Tuesday, 5 January 2016

New Year, New Habits

I wish I had more willpower.

Fortunately, if we want to make significant changes in our lives, we don't need to rely on willpower.  The trick lies in understanding how our habits work.

Our Lives are 90% Habit
Most of what we do each day is unconscious and habitual.  Without our habits we would be faced with an unbearable level of cognitive load and an unmanageable degree of decision-making.  But occasionally a bad habit can become established.

How To Change A Habit
Suppose I want to change my habit of saying 'Oooh, yes please' in response to the question 'Would you like a muffin or a pastry with your coffee today?'

If I'm trying to eat less sugar, this is precisely the kind of habit that I need to change, and to do this I need to analyse the components of the habit, namely: the Trigger, the Routine and the Reward.

The Trigger
The trigger is what sets the habit off.  In this case, it's easy to identify: being asked whether I would like something tasty and sugary with my coffee.

The Routine
The routine is what we do when our habit is triggered - it's the thing we want to change. Here, the routine is that I immediately scan the counter searching for the freshest, plumpest muffin.

The Reward
With entrenched habits, the reward is often something that satisfies a craving.  In this example the obvious craving is for sugar.  However, sometimes the craving can be less apparent.  Here, the craving might be a desire to be comforted or cheered up (because I've had a difficult day).

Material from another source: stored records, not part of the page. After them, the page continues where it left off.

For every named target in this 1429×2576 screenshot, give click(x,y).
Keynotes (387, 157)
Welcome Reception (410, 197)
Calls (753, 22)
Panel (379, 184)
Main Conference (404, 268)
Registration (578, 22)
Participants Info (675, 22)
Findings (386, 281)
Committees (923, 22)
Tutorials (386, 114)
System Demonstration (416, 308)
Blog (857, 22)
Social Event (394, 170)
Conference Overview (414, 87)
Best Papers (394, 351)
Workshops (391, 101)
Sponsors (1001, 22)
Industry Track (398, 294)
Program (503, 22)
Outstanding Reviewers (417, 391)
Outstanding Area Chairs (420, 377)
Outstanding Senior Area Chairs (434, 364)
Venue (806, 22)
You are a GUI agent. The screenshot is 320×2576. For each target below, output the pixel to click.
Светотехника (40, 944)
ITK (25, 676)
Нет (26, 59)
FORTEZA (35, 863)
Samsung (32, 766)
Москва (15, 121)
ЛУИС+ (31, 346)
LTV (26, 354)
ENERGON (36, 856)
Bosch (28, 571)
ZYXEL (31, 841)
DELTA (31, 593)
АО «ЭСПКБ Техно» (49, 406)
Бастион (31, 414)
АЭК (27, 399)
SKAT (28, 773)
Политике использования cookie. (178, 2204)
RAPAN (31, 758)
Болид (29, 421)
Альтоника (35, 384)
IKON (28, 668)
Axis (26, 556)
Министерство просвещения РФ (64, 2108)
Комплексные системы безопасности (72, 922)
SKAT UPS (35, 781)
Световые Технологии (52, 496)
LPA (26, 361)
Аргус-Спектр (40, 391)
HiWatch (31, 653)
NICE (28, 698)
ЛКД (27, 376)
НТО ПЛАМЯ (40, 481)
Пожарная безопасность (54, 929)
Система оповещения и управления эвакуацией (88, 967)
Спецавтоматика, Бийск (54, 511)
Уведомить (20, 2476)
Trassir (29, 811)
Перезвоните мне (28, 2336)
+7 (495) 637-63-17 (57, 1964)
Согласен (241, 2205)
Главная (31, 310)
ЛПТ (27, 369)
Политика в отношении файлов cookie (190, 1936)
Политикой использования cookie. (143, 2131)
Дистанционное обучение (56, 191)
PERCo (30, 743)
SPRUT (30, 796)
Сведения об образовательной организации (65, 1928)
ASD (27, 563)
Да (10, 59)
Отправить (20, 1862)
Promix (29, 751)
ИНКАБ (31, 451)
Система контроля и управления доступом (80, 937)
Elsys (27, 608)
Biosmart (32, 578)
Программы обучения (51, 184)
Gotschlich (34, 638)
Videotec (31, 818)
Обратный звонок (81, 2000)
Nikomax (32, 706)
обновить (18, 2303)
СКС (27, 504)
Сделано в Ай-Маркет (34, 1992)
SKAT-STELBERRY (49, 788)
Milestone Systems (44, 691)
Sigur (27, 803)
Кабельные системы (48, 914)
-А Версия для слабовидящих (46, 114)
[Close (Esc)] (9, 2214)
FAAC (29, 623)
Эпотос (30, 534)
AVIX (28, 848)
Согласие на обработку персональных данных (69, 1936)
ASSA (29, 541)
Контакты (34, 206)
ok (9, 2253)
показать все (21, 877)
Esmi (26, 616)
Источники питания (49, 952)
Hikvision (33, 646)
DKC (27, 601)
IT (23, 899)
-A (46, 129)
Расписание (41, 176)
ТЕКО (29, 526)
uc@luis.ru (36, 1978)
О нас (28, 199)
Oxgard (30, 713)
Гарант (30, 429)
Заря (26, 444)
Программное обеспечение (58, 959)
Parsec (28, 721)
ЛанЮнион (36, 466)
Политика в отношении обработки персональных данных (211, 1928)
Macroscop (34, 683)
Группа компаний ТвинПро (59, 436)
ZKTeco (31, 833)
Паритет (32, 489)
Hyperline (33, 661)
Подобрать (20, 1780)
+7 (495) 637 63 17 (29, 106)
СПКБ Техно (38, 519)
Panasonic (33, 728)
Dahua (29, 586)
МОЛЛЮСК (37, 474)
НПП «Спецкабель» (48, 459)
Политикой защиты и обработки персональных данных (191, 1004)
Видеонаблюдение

Now that I've analysed this particular habit, I need to make a plan.  My plan needs to ensure that I still get the reward that I'm after, but in a more healthy way. 

The Plan
In this case, I've identified that my craving was twofold - for something sugary, and for a treat that makes me feel happy.  Here's my plan:

I'm going to make sure that I keep some fruit at work (satisfies the sugar cravings)....... 
....and  whenever I walk through the door of a coffee shop I will immediately look for something positive to focus on, that puts a smile on my face (provides a feelgood moment) and say 'not today, thanks!' when I'm asked if I would like something sweet with my coffee. 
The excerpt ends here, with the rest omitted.